Five hundred million dollars to cancel wind farms, a billion dollars shelled out to cancel the gas plants, a billion dollars spent to install smart meters, hydro rates that have doubled over the past decade, solar farm subsidies that were offered and then withdrawn, the partial sale of the Hydro One Utility to pad the province’s bottom line … the list of failures gets longer every week.
The NDP is now demanding a public inquiry into the government’s handling of energy contracts — something which is about as likely to happen as Premier Kathleen Wynne balancing the books before 2018.
Mismanagement is one thing. Criminal activity is quite another. If it’s true that the government deliberately destroyed documents relating to their political decisions, heads should roll — and not just those of low-level aides, either. McGuinty’s role — what he knew, what he didn’t know — needs further scrutiny. And while the events happened under the former premier’s watch, Wynne was a senior cabinet minister at the time and co-chair of the Liberal campaign.
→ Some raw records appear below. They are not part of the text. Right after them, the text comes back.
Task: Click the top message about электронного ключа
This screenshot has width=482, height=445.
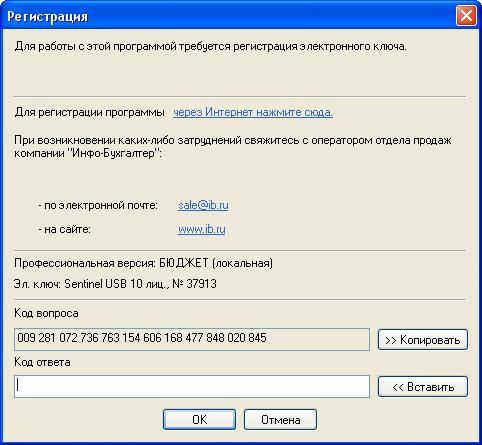Action: click(x=210, y=46)
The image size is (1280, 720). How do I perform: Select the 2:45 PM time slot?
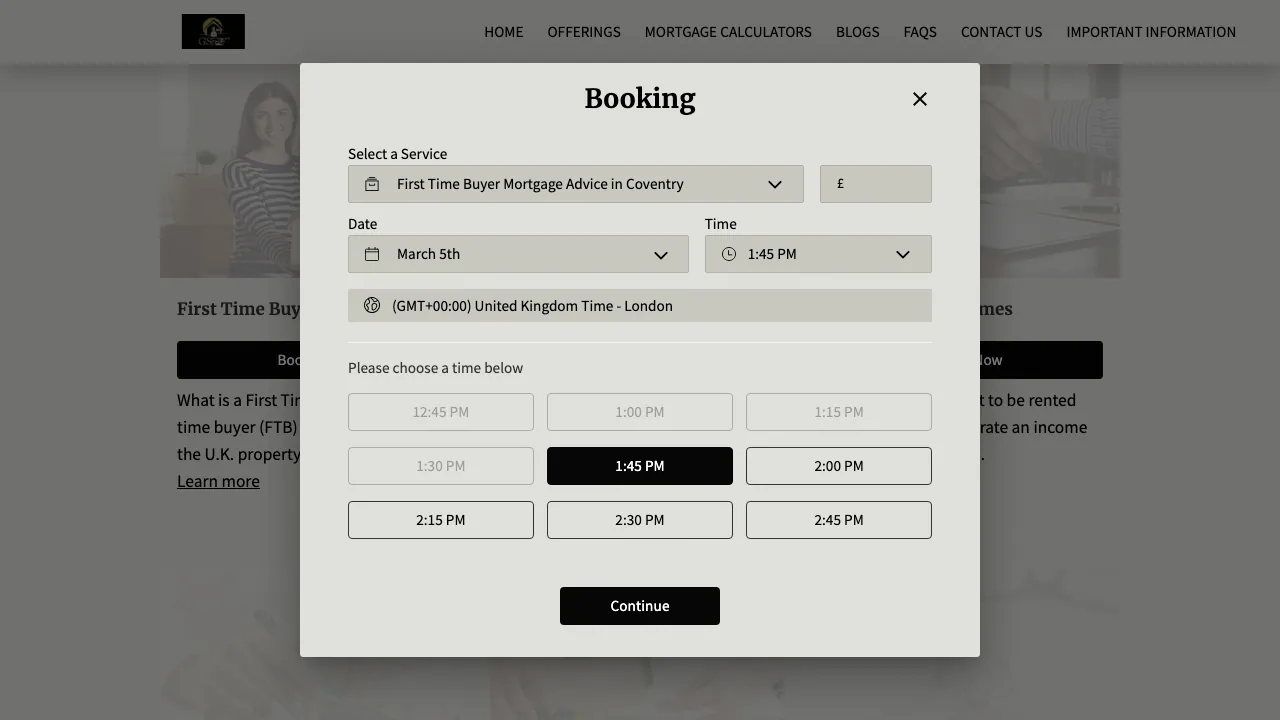[838, 520]
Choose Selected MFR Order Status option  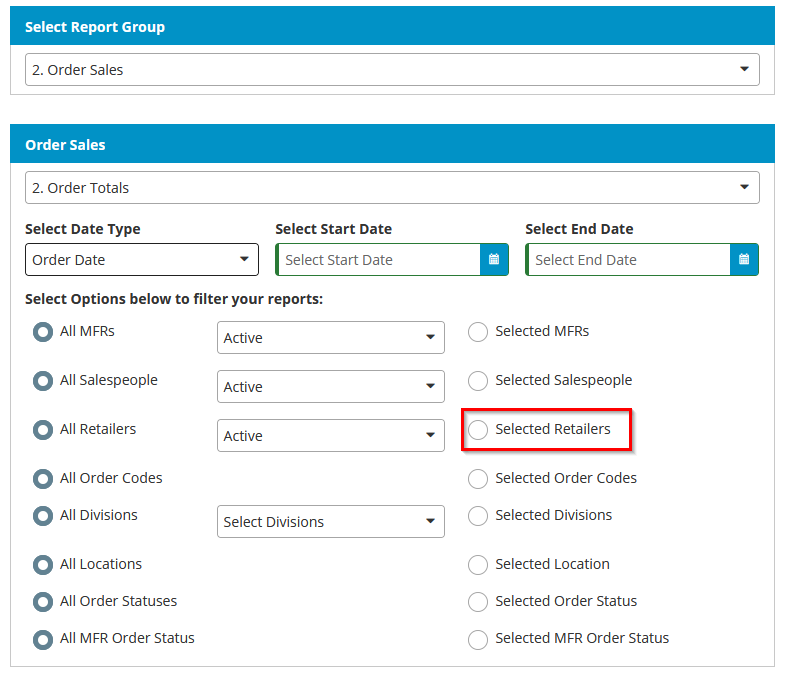478,639
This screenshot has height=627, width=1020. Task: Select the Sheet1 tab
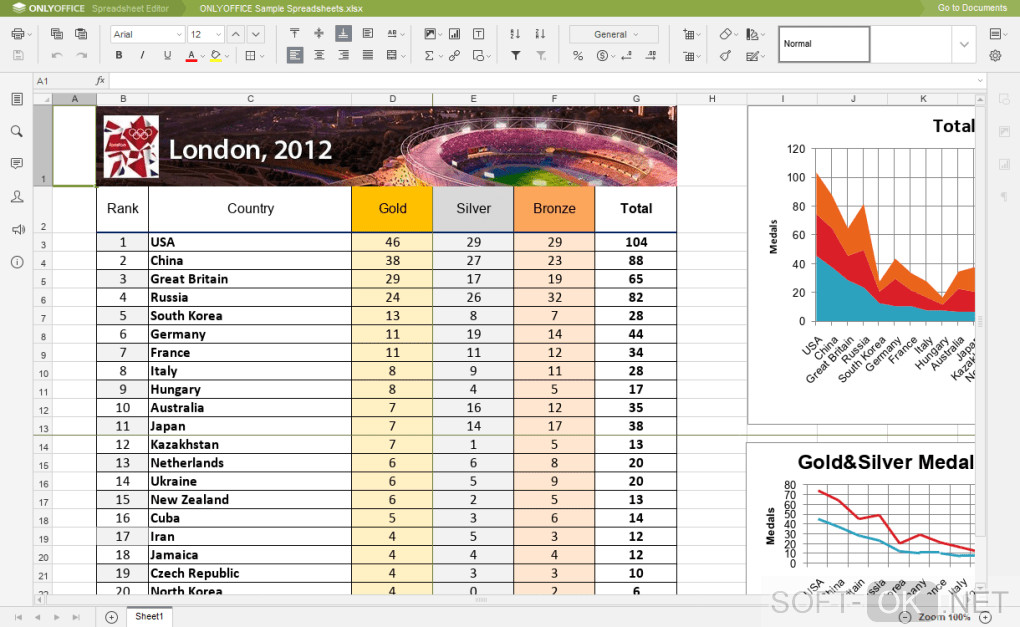[149, 616]
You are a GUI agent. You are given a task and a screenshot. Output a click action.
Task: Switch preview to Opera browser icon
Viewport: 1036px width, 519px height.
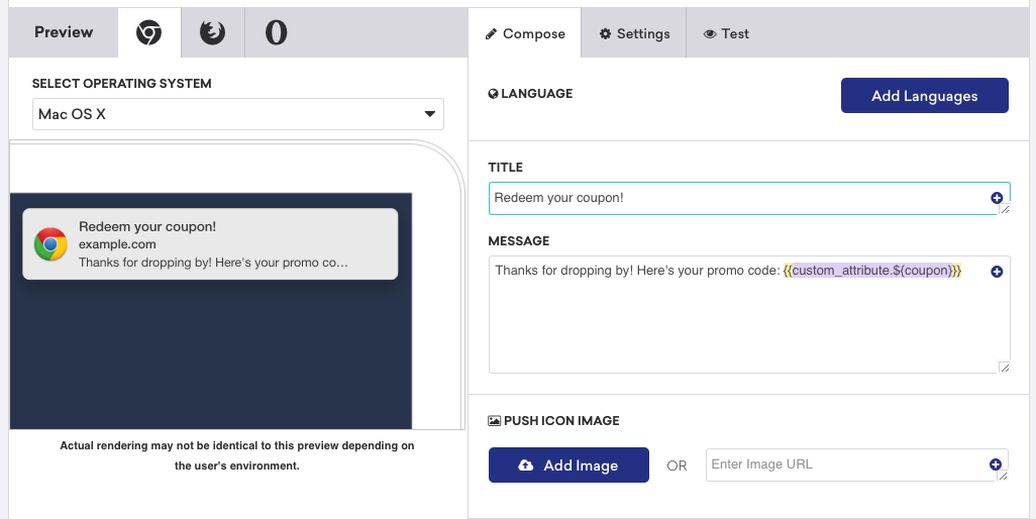276,33
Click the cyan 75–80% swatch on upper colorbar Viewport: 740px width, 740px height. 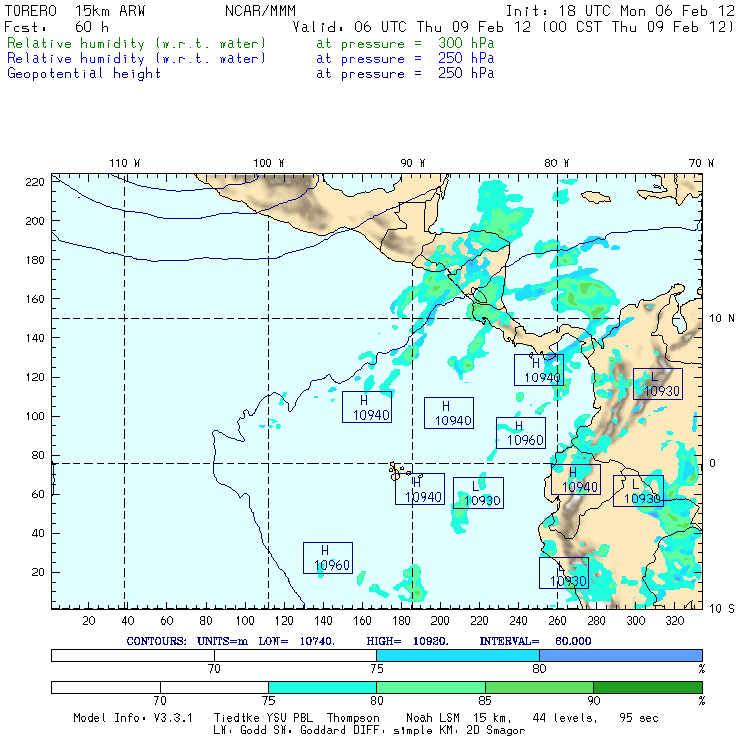[x=457, y=654]
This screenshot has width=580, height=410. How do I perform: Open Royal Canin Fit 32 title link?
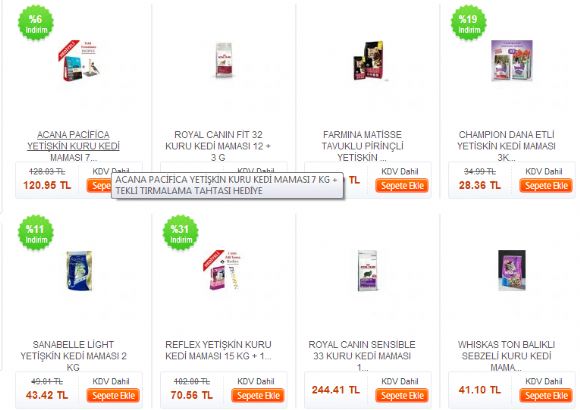(x=218, y=146)
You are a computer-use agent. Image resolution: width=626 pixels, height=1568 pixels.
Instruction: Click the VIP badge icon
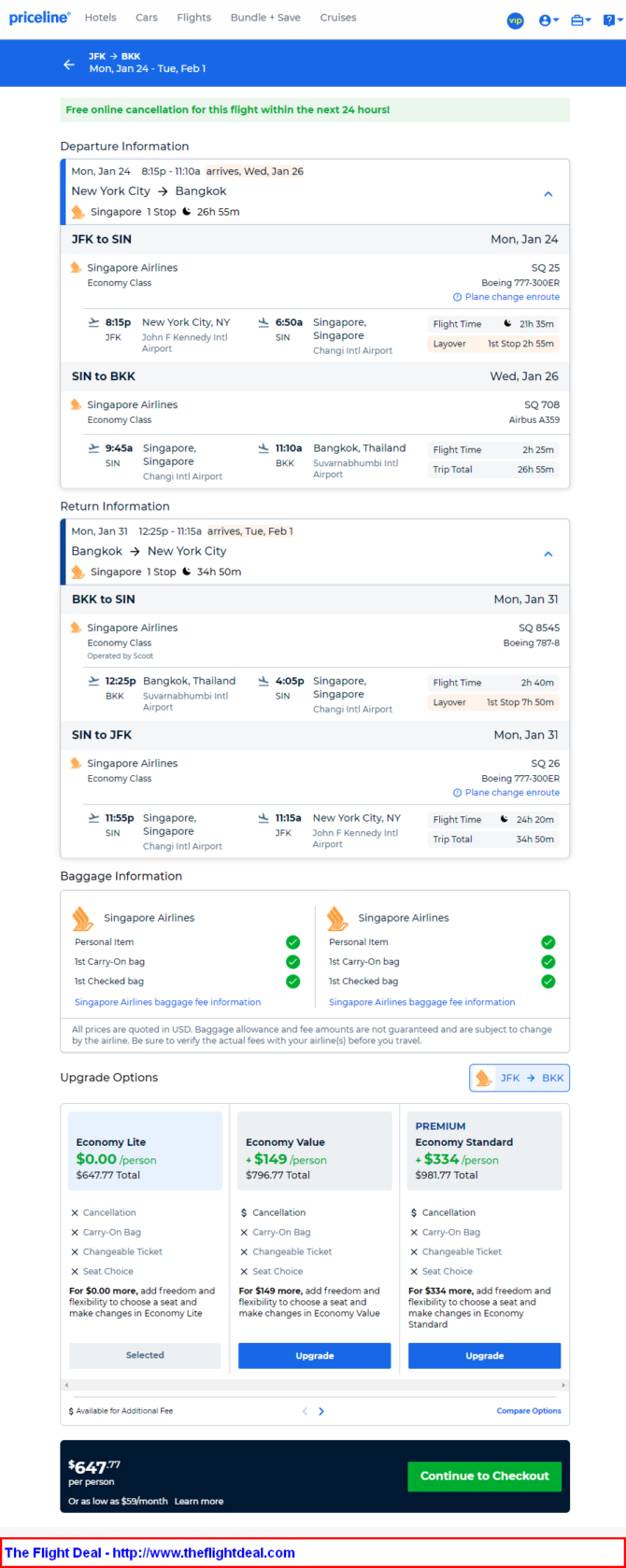[x=515, y=20]
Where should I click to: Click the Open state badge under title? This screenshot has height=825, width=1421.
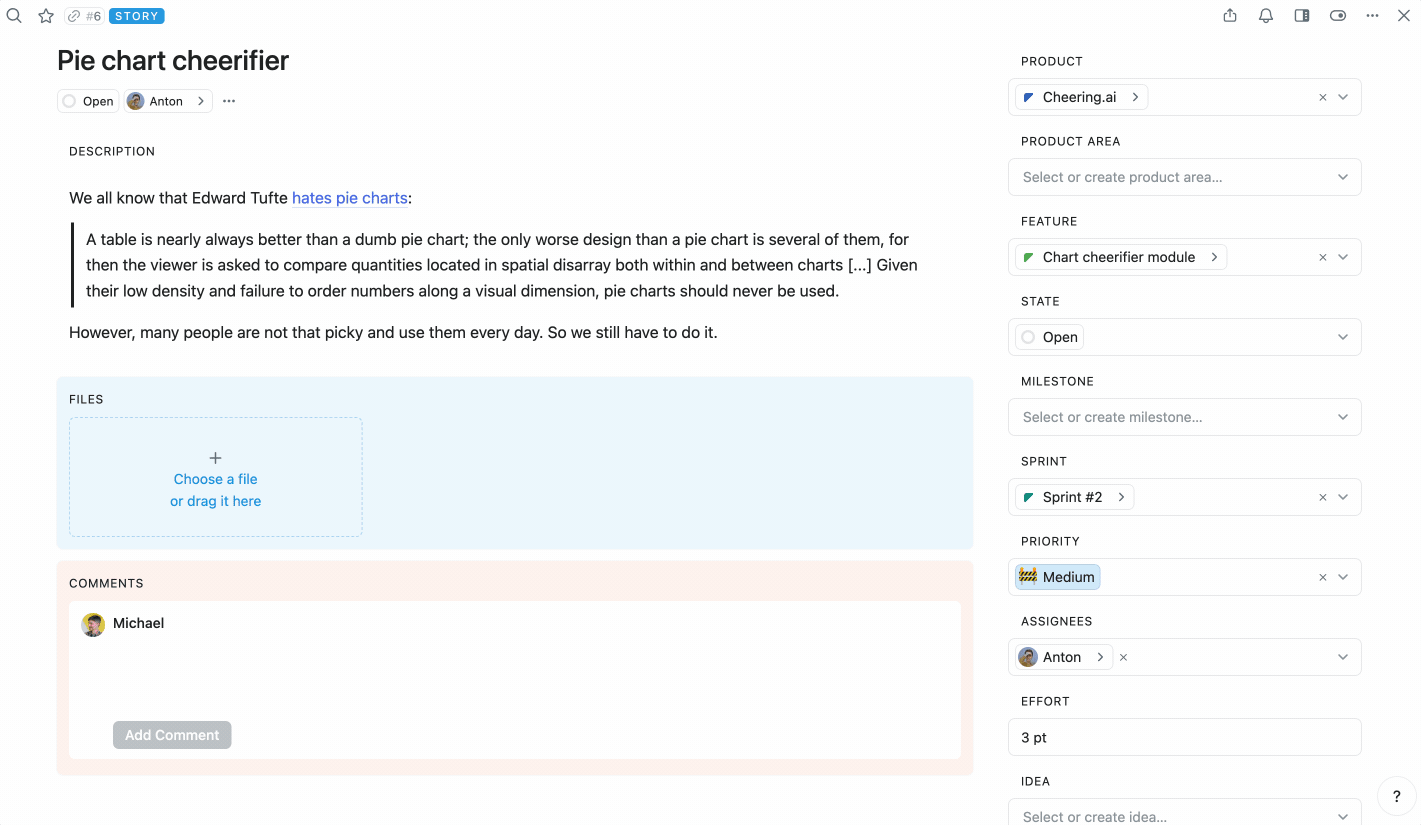(x=88, y=101)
To offer a recent comparison, consider the fallout of the Duffy scandal. Stephen Harper didn’t manage to evade his responsibility in that case. Even without a smoking gun, the image of the PM tossing Chief of Staff Nigel Wright under the bus during question period, then reversing over the corpse — over and over — destroyed Harper’s credibility in the eyes of many voters. Wynne should take note.
The premier’s popularity is already at an all-time low. Only 20 per cent of Ontarians approve of her performance as premier, while 67 per cent disapprove. The Liberals trail the Progressive Conservatives 30 to 40 per cent in the latest opinion poll; if an election were held today, the PCs would win a majority with 57 out of 107 seats, versus 26 for the Liberals and 24 for the NDP.
How did it all come to this? Just two years ago, against all odds, Wynne won a majority government and was seen as the saviour of her party. The Liberals had been in power since 2003; the stench of the gas plant scandal, on top of a scandal in E-Health and the ORNGE ambulance debacle, made it seem as though they had no hope of clinging to power. But thanks to missteps by the PC opposition — chiefly, leader Tim Hudak’s pledge to pink-slip 100,000 public servants — the Liberals won the day.
Since her election, however, Wynne has made her own set of unforced errors, most notably where education and children are involved. First she bought labour peace with the province’s teachers’ unions by secretly paying $2.5 million to cover their costs for negotiating with the province. Then she brought in controversial changes to the province’s sex-ed curriculum that saw parents pull their kids out of school in protest. Most recently, she cut off funding for crucial therapy for thousands of autistic children based solely on attaining the age of five years, despite evidence that older children would continue to benefit.
So will this latest OPP investigation prove to be Wynne’s Waterloo? Voters go to the polls in two years, an eternity in politics. But it’s also a long time to let the government’s legal problems percolate — and who knows what else will bubble up to the surface?